Prompt
Count the lines in the rows below that contain the word "Toggle". Give only the number.

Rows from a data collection
#####

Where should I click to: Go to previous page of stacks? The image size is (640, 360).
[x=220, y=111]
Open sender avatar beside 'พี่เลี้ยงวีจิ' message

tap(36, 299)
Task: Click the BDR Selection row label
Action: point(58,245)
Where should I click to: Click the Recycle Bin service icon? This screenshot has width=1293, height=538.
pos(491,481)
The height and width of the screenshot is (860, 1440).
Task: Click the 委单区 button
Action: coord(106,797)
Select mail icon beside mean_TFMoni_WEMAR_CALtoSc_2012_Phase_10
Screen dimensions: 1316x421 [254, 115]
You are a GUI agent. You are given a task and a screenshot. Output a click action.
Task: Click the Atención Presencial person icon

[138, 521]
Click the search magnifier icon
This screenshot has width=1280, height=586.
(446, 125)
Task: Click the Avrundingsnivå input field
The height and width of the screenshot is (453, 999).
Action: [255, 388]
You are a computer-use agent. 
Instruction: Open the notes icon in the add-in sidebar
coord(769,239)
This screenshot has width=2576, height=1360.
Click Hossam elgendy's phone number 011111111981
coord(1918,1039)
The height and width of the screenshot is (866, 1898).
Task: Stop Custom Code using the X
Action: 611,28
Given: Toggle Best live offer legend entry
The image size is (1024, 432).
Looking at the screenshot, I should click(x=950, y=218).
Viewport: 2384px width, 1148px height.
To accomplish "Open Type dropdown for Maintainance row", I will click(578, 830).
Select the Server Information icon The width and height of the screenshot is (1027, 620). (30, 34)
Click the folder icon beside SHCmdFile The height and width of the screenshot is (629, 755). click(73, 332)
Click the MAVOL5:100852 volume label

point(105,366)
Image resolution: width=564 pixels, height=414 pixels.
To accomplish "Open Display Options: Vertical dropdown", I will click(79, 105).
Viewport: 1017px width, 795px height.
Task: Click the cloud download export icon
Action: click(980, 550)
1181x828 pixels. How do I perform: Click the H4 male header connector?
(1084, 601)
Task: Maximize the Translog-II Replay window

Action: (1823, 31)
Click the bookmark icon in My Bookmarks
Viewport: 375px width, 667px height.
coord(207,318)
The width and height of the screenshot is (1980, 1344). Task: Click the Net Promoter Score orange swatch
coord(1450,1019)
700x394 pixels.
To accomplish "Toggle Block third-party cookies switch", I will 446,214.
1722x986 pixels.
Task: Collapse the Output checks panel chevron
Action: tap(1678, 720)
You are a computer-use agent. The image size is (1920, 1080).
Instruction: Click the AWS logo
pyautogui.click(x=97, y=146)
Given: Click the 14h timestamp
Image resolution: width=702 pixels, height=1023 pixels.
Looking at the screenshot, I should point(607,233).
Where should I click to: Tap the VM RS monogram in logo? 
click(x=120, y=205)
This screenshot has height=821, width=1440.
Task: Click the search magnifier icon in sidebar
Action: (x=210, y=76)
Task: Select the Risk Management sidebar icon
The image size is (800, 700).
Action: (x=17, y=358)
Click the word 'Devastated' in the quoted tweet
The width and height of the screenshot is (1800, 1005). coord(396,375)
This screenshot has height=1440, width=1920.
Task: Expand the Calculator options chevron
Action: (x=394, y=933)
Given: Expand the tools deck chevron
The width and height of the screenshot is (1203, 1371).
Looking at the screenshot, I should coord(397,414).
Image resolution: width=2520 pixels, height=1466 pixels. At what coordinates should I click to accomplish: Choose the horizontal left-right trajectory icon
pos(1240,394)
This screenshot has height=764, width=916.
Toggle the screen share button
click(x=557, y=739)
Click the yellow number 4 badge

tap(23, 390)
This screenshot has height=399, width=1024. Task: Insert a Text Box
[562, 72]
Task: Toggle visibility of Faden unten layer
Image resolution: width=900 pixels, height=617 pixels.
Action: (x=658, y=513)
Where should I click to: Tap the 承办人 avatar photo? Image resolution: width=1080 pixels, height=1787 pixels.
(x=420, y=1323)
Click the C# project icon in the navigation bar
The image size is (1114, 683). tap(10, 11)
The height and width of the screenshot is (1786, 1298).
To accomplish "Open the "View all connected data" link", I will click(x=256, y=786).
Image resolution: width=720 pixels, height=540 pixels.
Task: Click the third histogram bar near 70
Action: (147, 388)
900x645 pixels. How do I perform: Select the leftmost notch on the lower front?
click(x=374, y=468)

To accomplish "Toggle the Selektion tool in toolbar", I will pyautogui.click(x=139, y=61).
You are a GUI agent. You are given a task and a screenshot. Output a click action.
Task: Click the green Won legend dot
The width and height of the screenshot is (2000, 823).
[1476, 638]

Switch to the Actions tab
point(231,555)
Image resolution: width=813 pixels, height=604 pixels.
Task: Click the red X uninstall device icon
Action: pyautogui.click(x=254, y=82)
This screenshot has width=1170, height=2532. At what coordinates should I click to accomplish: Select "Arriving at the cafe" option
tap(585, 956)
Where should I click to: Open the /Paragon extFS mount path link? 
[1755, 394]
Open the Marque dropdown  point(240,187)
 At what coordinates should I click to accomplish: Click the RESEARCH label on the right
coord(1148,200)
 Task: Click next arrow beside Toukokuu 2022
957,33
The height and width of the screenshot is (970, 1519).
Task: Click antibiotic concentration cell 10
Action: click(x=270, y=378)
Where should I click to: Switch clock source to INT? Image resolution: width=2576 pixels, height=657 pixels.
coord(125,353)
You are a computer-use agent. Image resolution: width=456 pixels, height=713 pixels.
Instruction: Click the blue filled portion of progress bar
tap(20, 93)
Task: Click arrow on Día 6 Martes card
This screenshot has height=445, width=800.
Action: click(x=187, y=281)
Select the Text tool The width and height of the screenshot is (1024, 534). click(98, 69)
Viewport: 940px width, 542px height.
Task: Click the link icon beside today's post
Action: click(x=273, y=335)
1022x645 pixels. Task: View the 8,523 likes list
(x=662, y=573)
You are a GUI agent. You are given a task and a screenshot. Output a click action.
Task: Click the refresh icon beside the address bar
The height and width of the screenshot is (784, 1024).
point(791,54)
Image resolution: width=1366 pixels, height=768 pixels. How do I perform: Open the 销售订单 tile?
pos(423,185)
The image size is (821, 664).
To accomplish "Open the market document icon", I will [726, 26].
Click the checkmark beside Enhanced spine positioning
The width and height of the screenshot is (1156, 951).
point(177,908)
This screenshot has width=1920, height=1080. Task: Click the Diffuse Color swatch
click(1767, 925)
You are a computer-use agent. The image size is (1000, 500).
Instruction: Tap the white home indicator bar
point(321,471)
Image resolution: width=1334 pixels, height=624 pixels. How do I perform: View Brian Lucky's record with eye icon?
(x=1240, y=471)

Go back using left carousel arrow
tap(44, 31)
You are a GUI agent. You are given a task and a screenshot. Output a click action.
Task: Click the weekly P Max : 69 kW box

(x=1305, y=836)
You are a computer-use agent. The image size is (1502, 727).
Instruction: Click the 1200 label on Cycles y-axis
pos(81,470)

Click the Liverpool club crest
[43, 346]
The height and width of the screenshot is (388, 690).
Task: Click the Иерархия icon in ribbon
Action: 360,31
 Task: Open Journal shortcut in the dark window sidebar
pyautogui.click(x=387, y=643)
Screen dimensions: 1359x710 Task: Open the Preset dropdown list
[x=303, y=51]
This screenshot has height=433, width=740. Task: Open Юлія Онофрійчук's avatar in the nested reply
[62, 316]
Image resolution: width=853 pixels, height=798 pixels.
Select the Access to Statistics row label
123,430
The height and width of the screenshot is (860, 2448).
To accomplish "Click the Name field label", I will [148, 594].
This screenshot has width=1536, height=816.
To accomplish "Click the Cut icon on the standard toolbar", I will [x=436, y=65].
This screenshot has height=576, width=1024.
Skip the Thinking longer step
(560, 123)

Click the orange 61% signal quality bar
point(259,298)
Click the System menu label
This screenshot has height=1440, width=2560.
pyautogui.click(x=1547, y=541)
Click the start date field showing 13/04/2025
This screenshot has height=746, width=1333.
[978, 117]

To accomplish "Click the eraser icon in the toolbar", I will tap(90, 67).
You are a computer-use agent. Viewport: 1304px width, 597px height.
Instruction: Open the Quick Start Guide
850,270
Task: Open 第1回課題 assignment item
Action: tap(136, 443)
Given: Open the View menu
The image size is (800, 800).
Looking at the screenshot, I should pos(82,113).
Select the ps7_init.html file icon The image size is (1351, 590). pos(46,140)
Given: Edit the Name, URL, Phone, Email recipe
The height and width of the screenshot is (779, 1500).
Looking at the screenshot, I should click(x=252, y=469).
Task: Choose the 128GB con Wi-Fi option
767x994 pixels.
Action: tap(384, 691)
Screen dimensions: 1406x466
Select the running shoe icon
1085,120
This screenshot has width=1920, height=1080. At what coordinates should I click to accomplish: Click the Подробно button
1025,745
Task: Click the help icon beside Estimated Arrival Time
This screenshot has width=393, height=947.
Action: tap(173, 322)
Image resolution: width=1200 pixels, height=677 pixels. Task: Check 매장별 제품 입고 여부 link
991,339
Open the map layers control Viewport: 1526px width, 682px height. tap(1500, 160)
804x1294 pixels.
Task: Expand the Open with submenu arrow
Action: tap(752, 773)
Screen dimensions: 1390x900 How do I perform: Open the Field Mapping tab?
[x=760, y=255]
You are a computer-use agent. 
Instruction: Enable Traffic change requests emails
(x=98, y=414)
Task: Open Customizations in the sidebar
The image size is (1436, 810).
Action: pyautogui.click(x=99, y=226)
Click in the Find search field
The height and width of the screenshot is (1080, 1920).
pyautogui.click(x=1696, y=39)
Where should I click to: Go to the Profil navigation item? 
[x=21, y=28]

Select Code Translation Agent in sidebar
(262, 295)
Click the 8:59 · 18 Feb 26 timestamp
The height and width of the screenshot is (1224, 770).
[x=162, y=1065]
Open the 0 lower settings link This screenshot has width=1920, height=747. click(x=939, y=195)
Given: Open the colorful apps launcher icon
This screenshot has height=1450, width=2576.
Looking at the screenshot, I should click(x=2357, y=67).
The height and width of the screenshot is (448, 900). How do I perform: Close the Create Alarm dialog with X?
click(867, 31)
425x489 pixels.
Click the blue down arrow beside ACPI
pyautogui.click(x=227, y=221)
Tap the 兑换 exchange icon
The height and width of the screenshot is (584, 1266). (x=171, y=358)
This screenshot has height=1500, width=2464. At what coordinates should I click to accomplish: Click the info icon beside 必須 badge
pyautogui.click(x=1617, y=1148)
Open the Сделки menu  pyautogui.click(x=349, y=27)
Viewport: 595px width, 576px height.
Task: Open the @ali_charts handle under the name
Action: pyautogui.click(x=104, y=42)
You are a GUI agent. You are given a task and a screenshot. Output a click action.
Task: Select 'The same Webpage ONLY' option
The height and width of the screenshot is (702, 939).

#####

Answer to this task
5